Some tax lawyers complain that the rules will prevent them from answering questions in the future about just a few tax issues in a transaction. This is probably an overreaction.
In general, any advice starting June 21 this year that rises to the level of a “covered opinion” must be in a “long form” in which the tax lawyer lists all the relevant facts of the transaction, addresses every significant tax issue and expresses an opinion about each issue and about the proper tax treatment of the transaction as a whole. He must explain his reasoning behind each conclusion he reaches.
He can write a more limited opinion, but any such opinion would have to include two prominent disclosures that there may be other issues that could affect the tax treatment of the transaction that are not addressed and that the client cannot rely on the opinion to avoid IRS penalties, except on the limited issues covered.
Warnings — or prominent disclosures — are also required in two other circumstances. One is where a third party will use the opinion to market or promote a transaction.
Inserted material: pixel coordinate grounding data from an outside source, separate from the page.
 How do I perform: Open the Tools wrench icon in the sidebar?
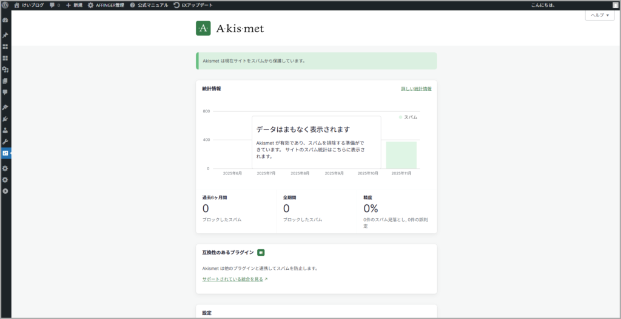point(5,142)
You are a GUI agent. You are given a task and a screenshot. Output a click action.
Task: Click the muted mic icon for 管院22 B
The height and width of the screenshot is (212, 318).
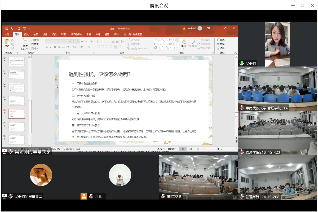coord(163,196)
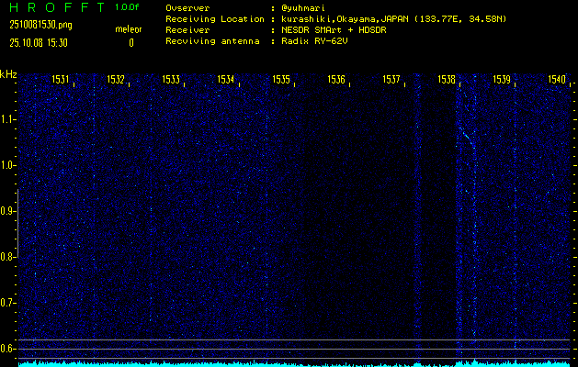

Such an opinion must include a warning that the opinion is being written to support such efforts and that the taxpayer should seek advice on the transaction from his own tax adviser. The other situation where a warning is required is where the lawyer fails to express a view at least as strong as “more likely than not” that the taxpayer is taking the right tax position. In that case, the opinion must call attention to that fact and warn that it cannot be used to avoid IRS penalties on positions the taxpayer is taking with such weak support.
One thing that has some tax lawyers up in arms is that “opinion” is so broadly defined in the new IRS rules that it can include something as simple as an email responding to a tax question.
However, to be a “covered opinion,” it must fall into one of three categories. One category is written advice about a “listed transaction,” meaning a type of transaction that the IRS has put Americans on notice that it does not believe works. Another category is written advice about a transaction with “a principal purpose” of avoiding or evading federal taxes. The last category is written advice about a transaction with “a significant purpose” of avoiding or evading federal taxes, but — in cases where such tax results are only a significant purpose — there must be something more. That extra bit might be that the client intends to rely on the opinion to avoid IRS penalties or a third party plans to use the opinion to market a deal, the lawyer giving the opinion insists that the transaction structure or his tax advice be kept confidential, or his fees are tied partly to tax results.
On May 18, the IRS responded to complaints about the new rules by issuing additional guidance.
It said that advice that an outside counsel gives in connection with an IRS audit after the taxpayer has already filed his return is not a “covered opinion.” Also, most advice given by in-house tax people — at least those not involved in planning transactions — is not a covered opinion.
Finally, it said that transactions where companies are merely claiming tax benefits “in a manner consistent with the statute and Congressional purpose” are not transactions with a principal purpose of avoiding or evading federal taxes. However, they still might be considered transactions with a significant purpose.